══ Passage

Airport proponents and their sham EIS processes downplay the
depreciation airports cause on real estate values in their
neighbourhood. Objective evidence, such as found by the Senate
report into Sydney's Third Runway fiasco, show the costs are high.
Probably as much as 20 to 30% depreciation.
Even the threat of an airport can have this effect. In Bankstown
and surrounding areas, average prices of some 12,000 homes were
predicted to fall by $50,000.
$50,000 per home
× 12,000 homes = $600,000,000
That's $600 million that ordinary family home owners will lose
to the Federal Government's stupidity and the aviation industry's
greed. You won't see that costed in any EIS or government analysis
of this apalling decision. Nor will you see any costing of the
affects of increased noise and pollution, both on the airport, and
in the air approaching it. Can you put a price on your families'
health ? The loss to the families of Bankstown will far exceed $600
million.
Supporting a Thieving Mongrel
Maybe Bankstown families might reconsider their support of the
airport when they realise it's going to steal so much from them as
it "grows" up. Think of it like a mongrel pup that's only going to
behave more and more badly as it grows. Maybe you should kill it
before it got too big to handle.
It's not hard to think of cheaper and fairer ways of buying jobs
than a mongrel airport. And if you're prepared to treat residents
so unfairly, why should they be fair to you and let you continue
running the airport just because it has always been there ? If you
throw fairness out the window, like this proposal does, then
fairness doesn't have to be returned by residents.

════
══ Entries shown

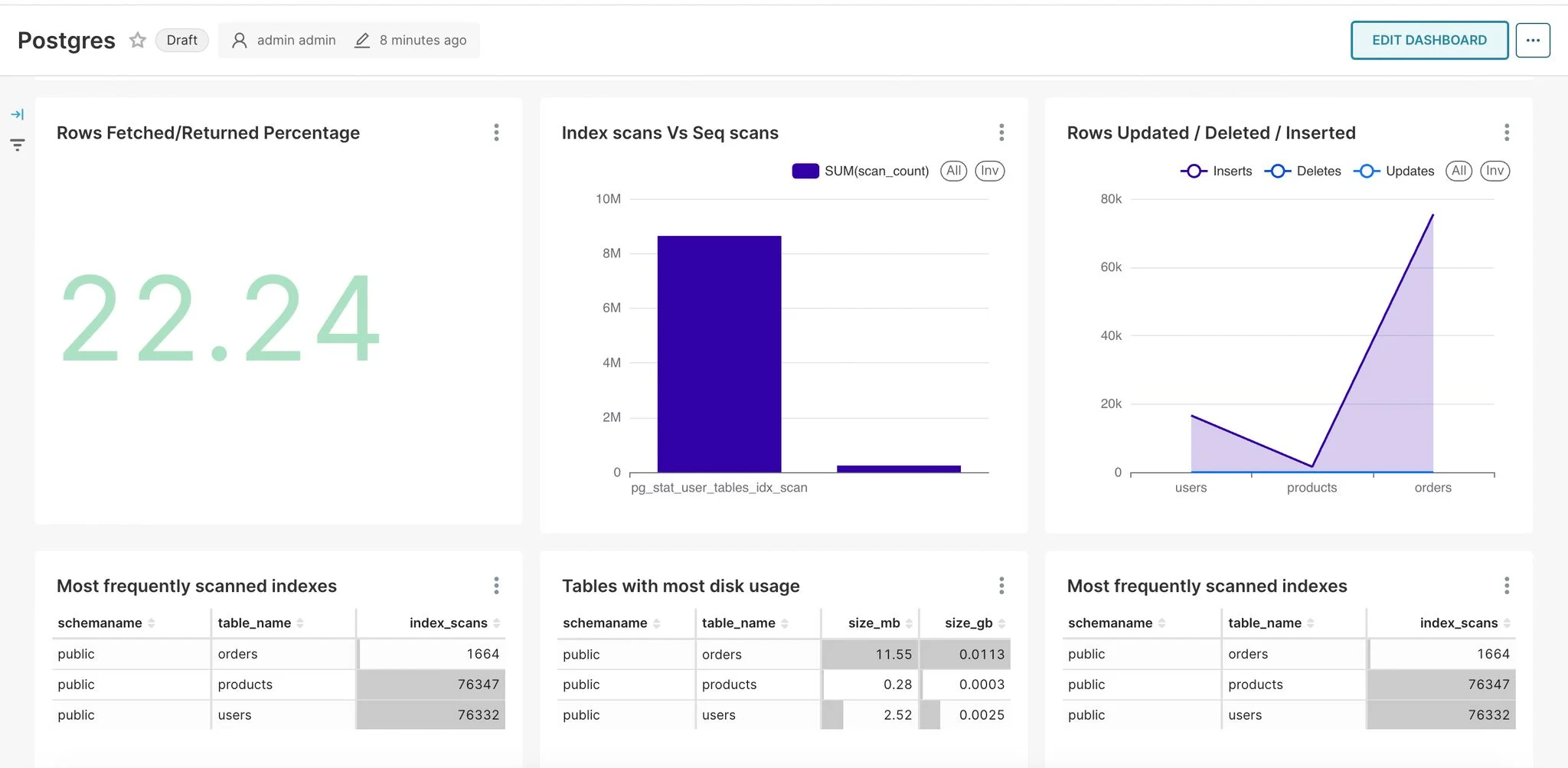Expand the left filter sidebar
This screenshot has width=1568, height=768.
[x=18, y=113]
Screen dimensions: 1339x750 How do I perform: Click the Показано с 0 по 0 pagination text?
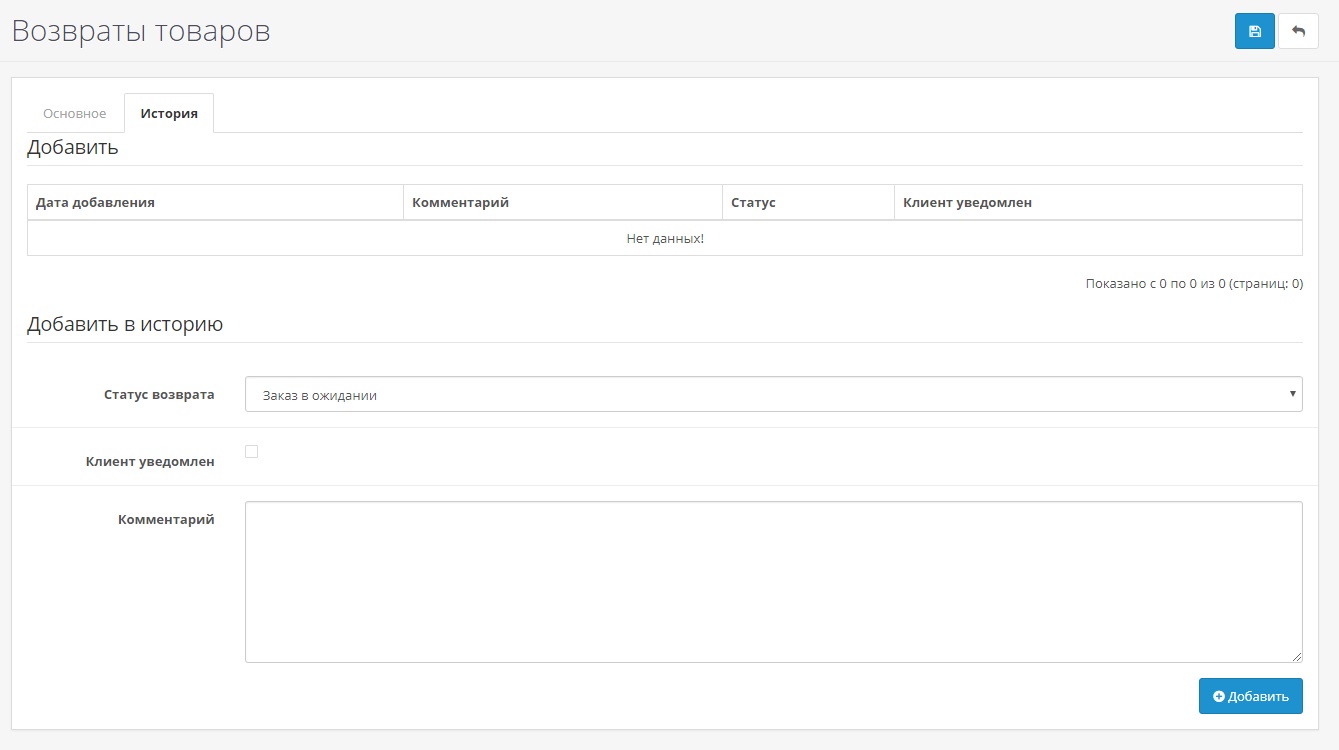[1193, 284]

════

What to work on:
- A) In the passage on Bankstown airport, how much were the average prices of homes in Bankstown and surrounding areas predicted to fall?
- B) Decide whether each statement agrees with the passage on Bankstown airport, and support each yes or no with the deciding words from it: (i) The depreciation airports cause may reach 20 to 30%. (ii) The $600 million loss to home owners appears in the government's analysis of the decision. (iii) Some 12,000 homes were affected by the predicted price fall.

The solutions:
- A) They were predicted to fall by $50,000 per home.

- B)
(i) Yes: "Probably as much as 20 to 30% depreciation."
(ii) No: "You won't see that costed in any EIS or government analysis of this apalling decision."
(iii) Yes: "average prices of some 12,000 homes were predicted to fall by $50,000."